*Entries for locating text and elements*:
◆ ◆ ◆

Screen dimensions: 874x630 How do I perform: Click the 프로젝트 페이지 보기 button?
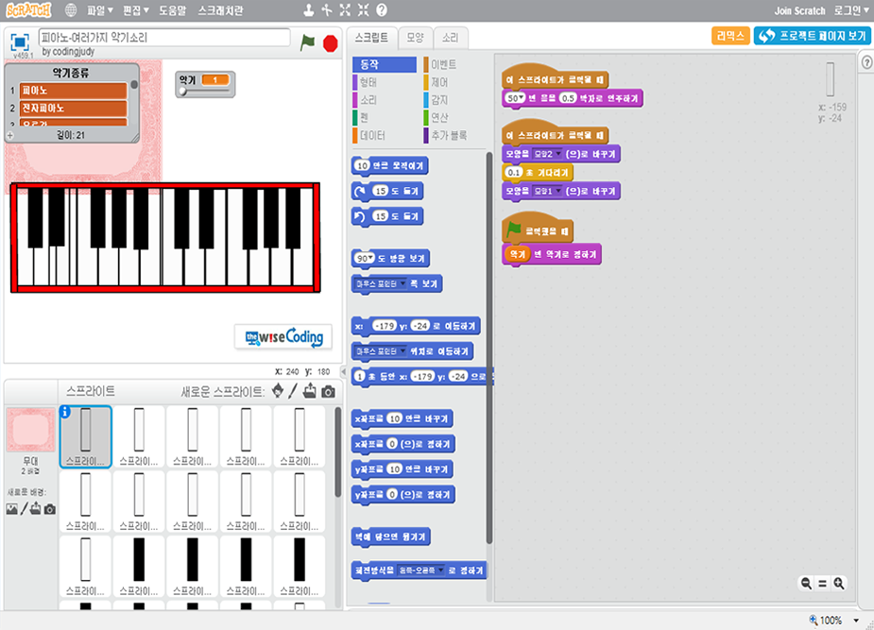pyautogui.click(x=812, y=36)
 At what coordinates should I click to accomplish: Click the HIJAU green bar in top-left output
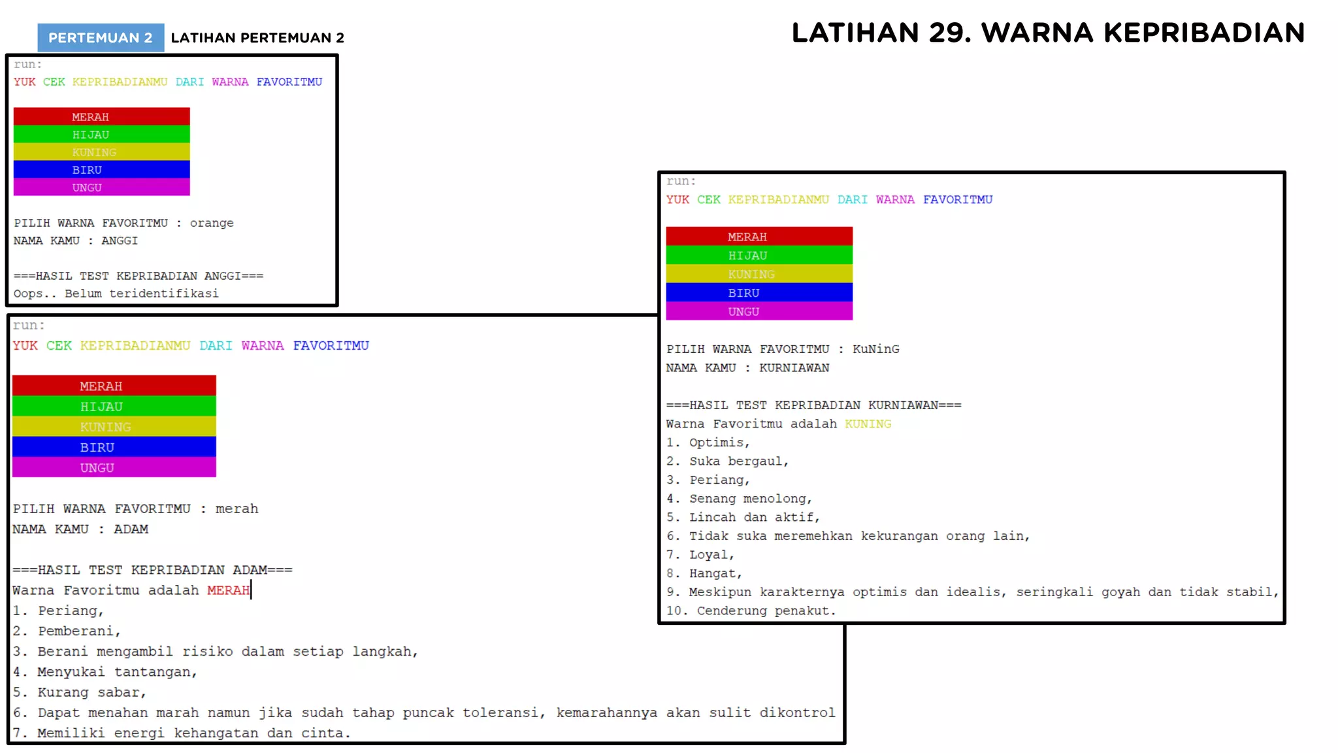(101, 134)
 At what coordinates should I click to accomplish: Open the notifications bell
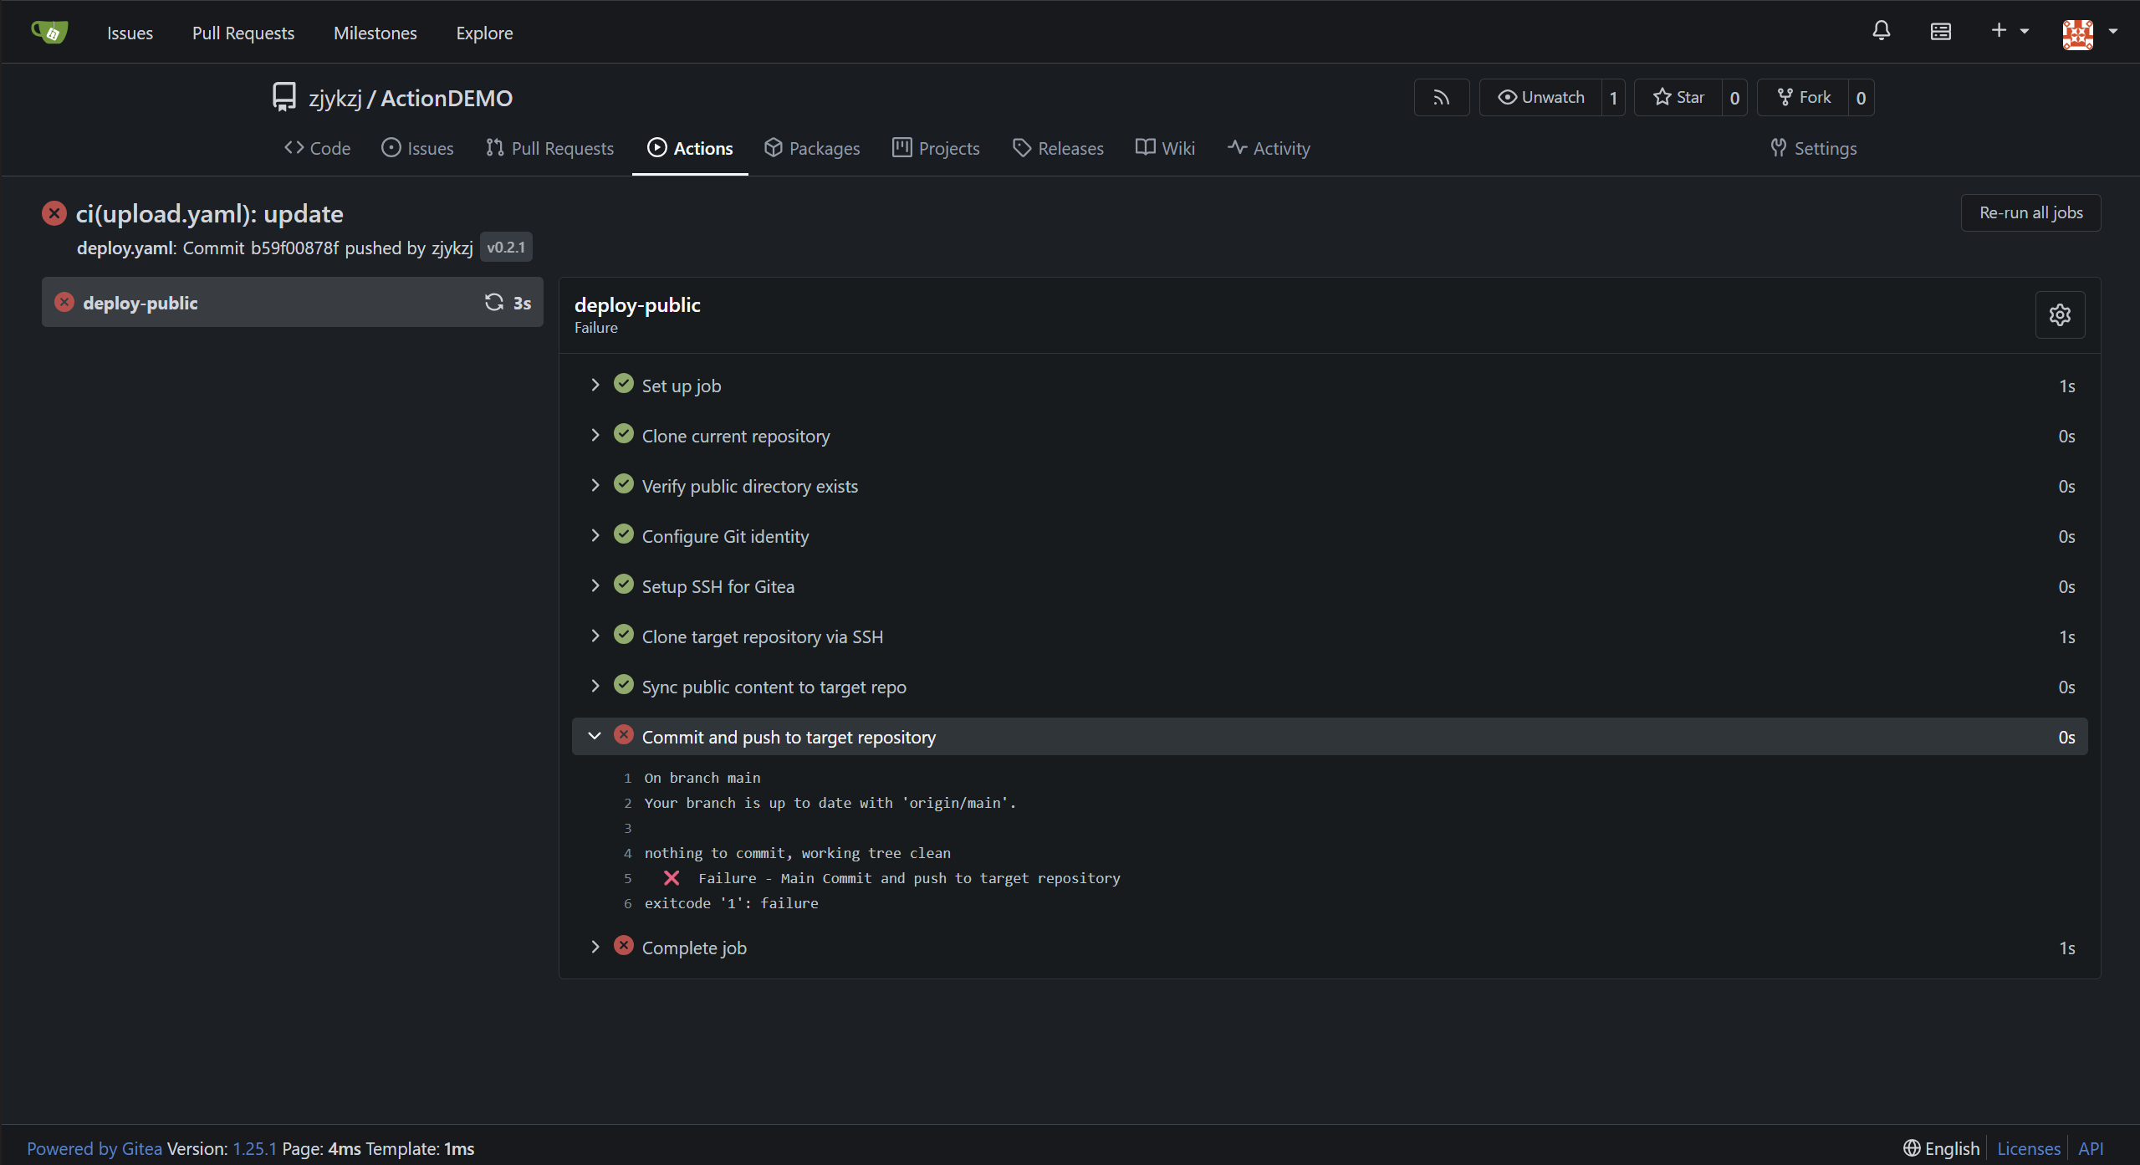pos(1881,32)
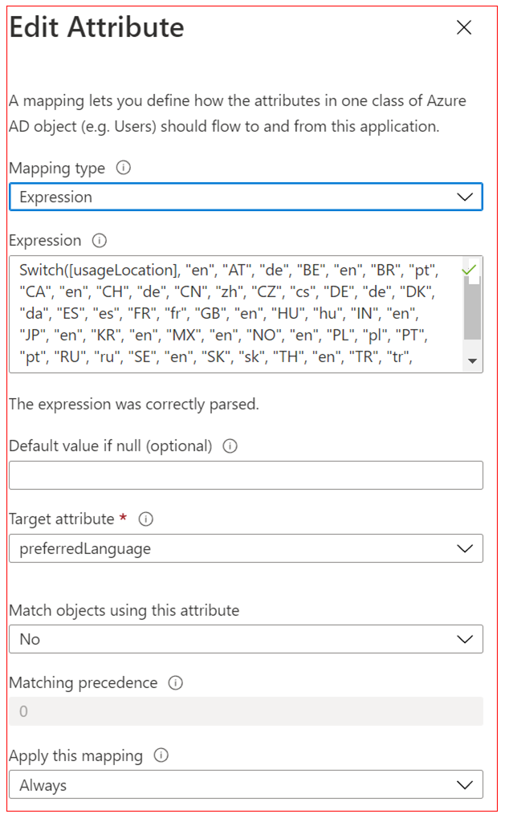Image resolution: width=509 pixels, height=814 pixels.
Task: Click the info icon next to Target attribute
Action: [145, 519]
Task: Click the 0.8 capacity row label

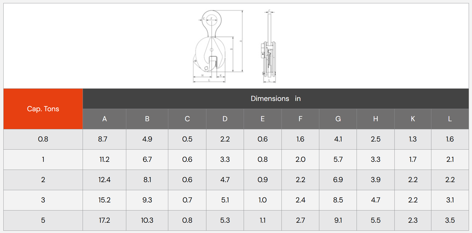Action: (x=43, y=139)
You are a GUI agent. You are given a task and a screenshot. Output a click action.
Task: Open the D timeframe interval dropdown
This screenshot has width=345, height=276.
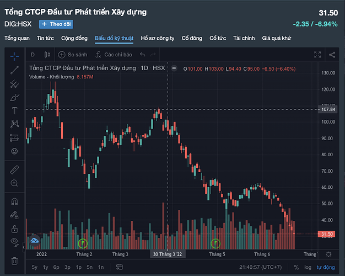(x=33, y=55)
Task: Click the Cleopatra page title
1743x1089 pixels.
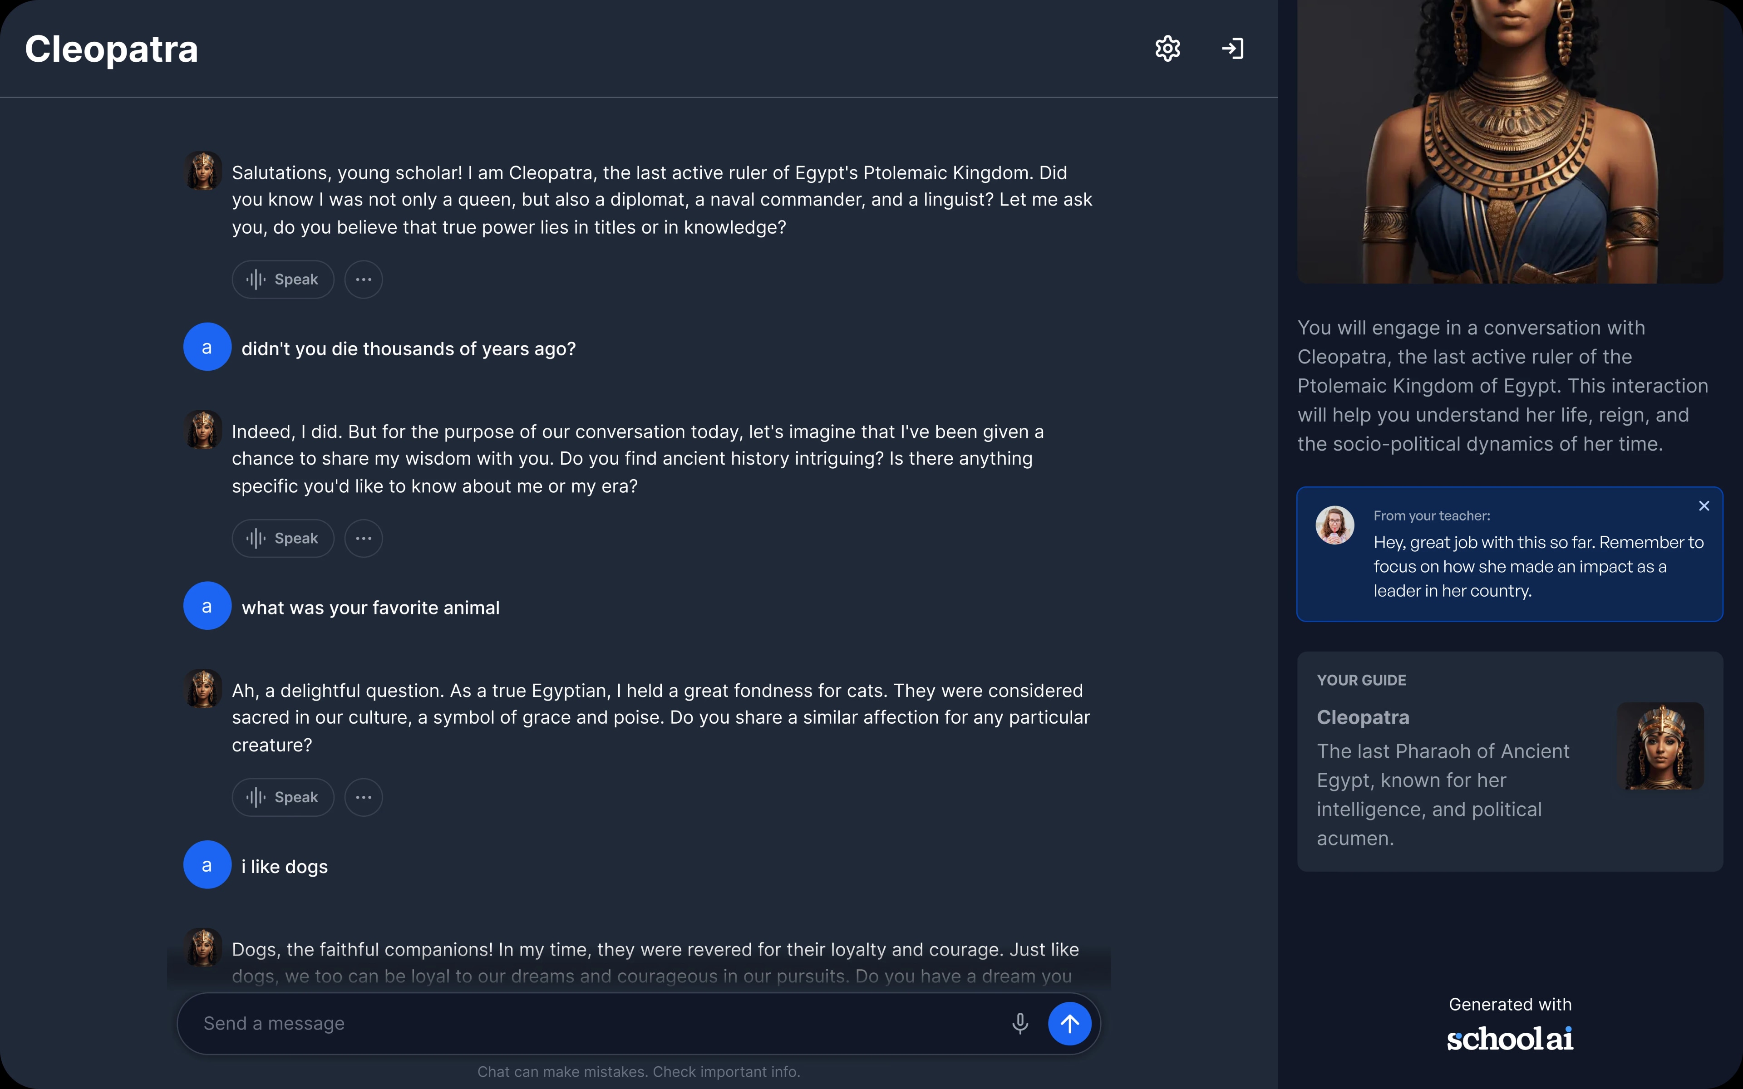Action: (x=112, y=49)
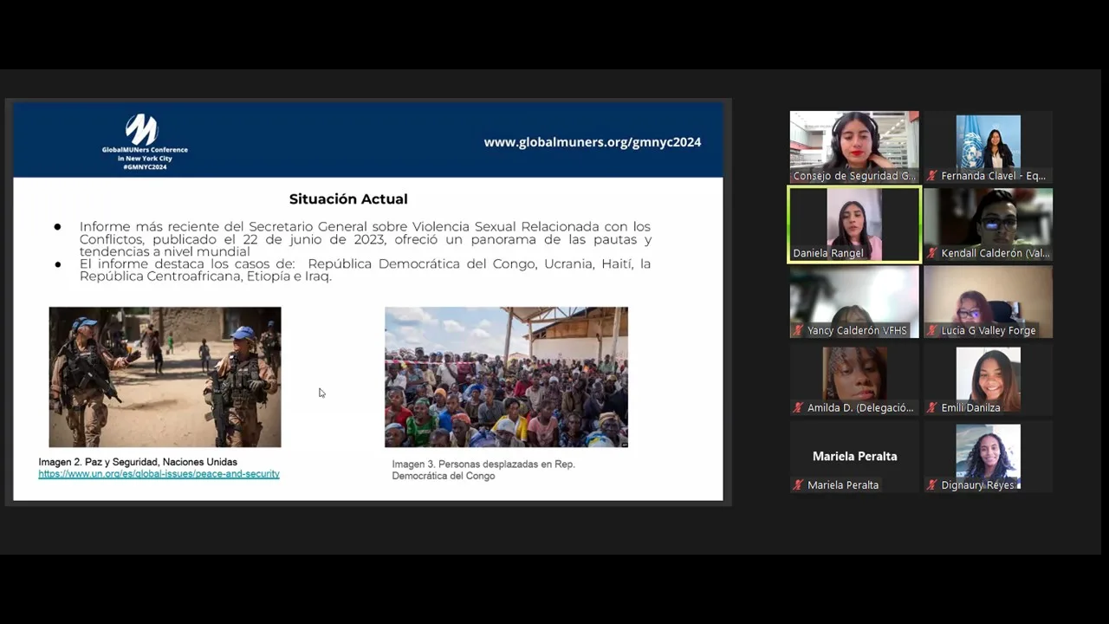Click the globalmuners.org/gmnyc2024 web address
The image size is (1109, 624).
tap(592, 142)
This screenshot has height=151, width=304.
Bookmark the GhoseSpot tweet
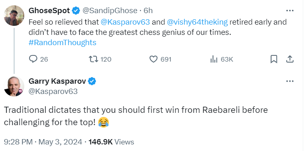pyautogui.click(x=274, y=59)
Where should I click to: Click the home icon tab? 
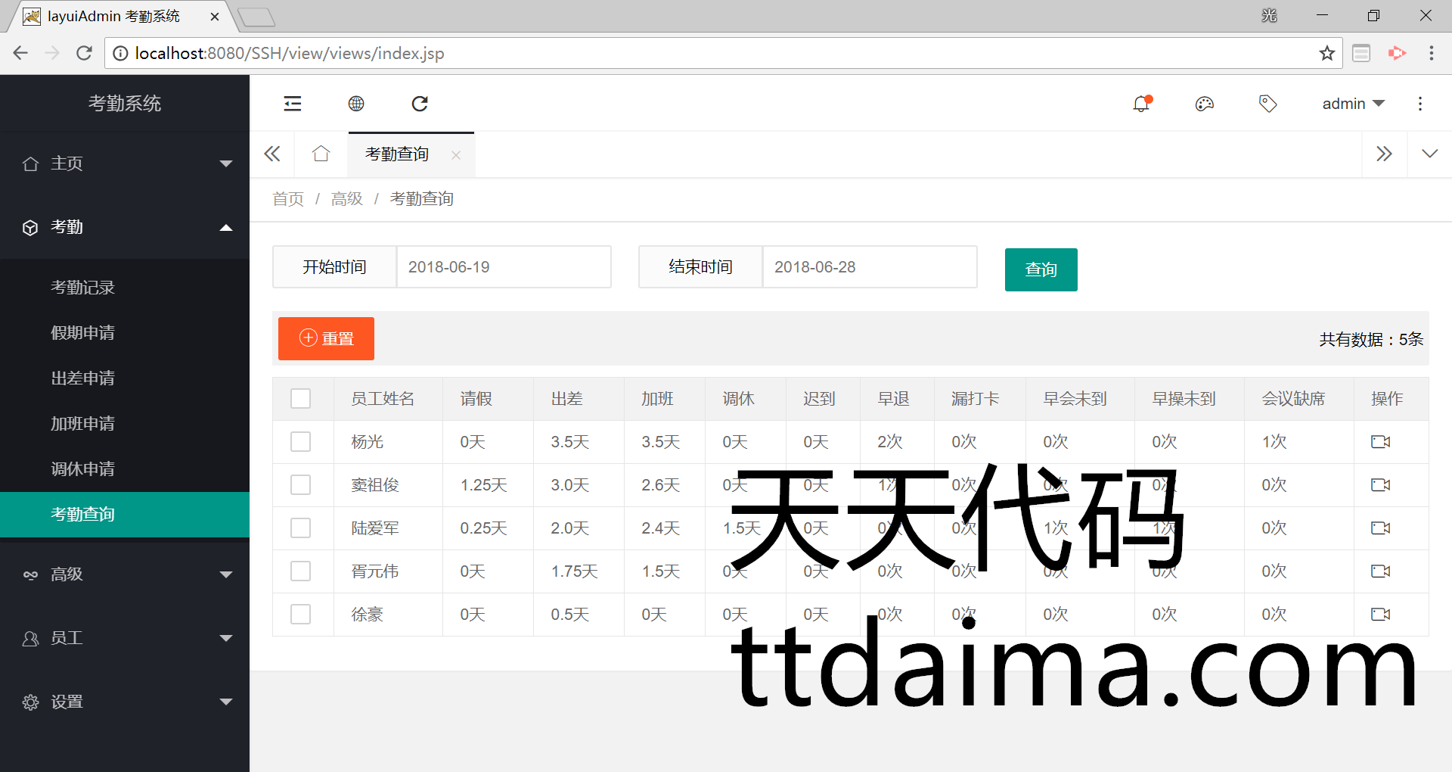click(x=321, y=154)
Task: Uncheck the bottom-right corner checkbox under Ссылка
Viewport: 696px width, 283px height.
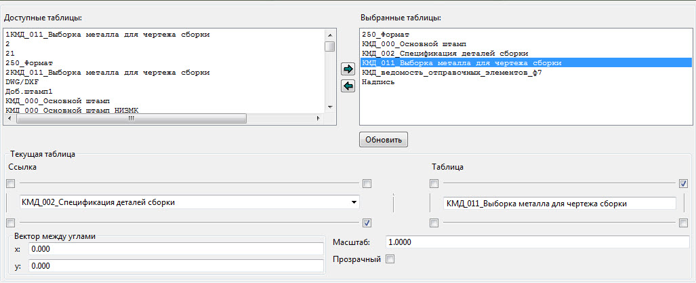Action: [x=367, y=223]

◆ ◆ ◆

Recast every line of the listing above as a JSON list of strings, one string per line and no blank lines. Leave the pictures out of the answer.

*EXPECTED OUTPUT*:
[
  "Screen dimensions: 874x630 How do I perform: Click the 프로젝트 페이지 보기 button?",
  "pyautogui.click(x=812, y=36)",
  " At what coordinates should I click to accomplish: Click the HIJAU green bar in top-left output",
  "(101, 134)",
  " At what coordinates should I click to accomplish: Open the notifications bell",
  "pos(1881,32)",
  "Image resolution: width=509 pixels, height=814 pixels.",
  "Task: Click the info icon next to Target attribute",
  "Action: [145, 519]",
  "Task: Click the 0.8 capacity row label",
  "Action: (x=43, y=139)",
  "You are a GUI agent. You are given a task and a screenshot. Output a click action.",
  "Task: Open the D timeframe interval dropdown",
  "This screenshot has width=345, height=276.",
  "(x=33, y=55)",
  "Task: Click the Cleopatra page title",
  "1743x1089 pixels.",
  "Action: (x=112, y=49)",
  "Click the globalmuners.org/gmnyc2024 web address",
  "The image size is (1109, 624).",
  "tap(592, 142)",
  "This screenshot has height=151, width=304.",
  "Bookmark the GhoseSpot tweet",
  "pyautogui.click(x=274, y=59)",
  "Where should I click to: Click the home icon tab? ",
  "click(x=321, y=154)",
  "Task: Uncheck the bottom-right corner checkbox under Ссылка",
  "Viewport: 696px width, 283px height.",
  "Action: [x=367, y=223]"
]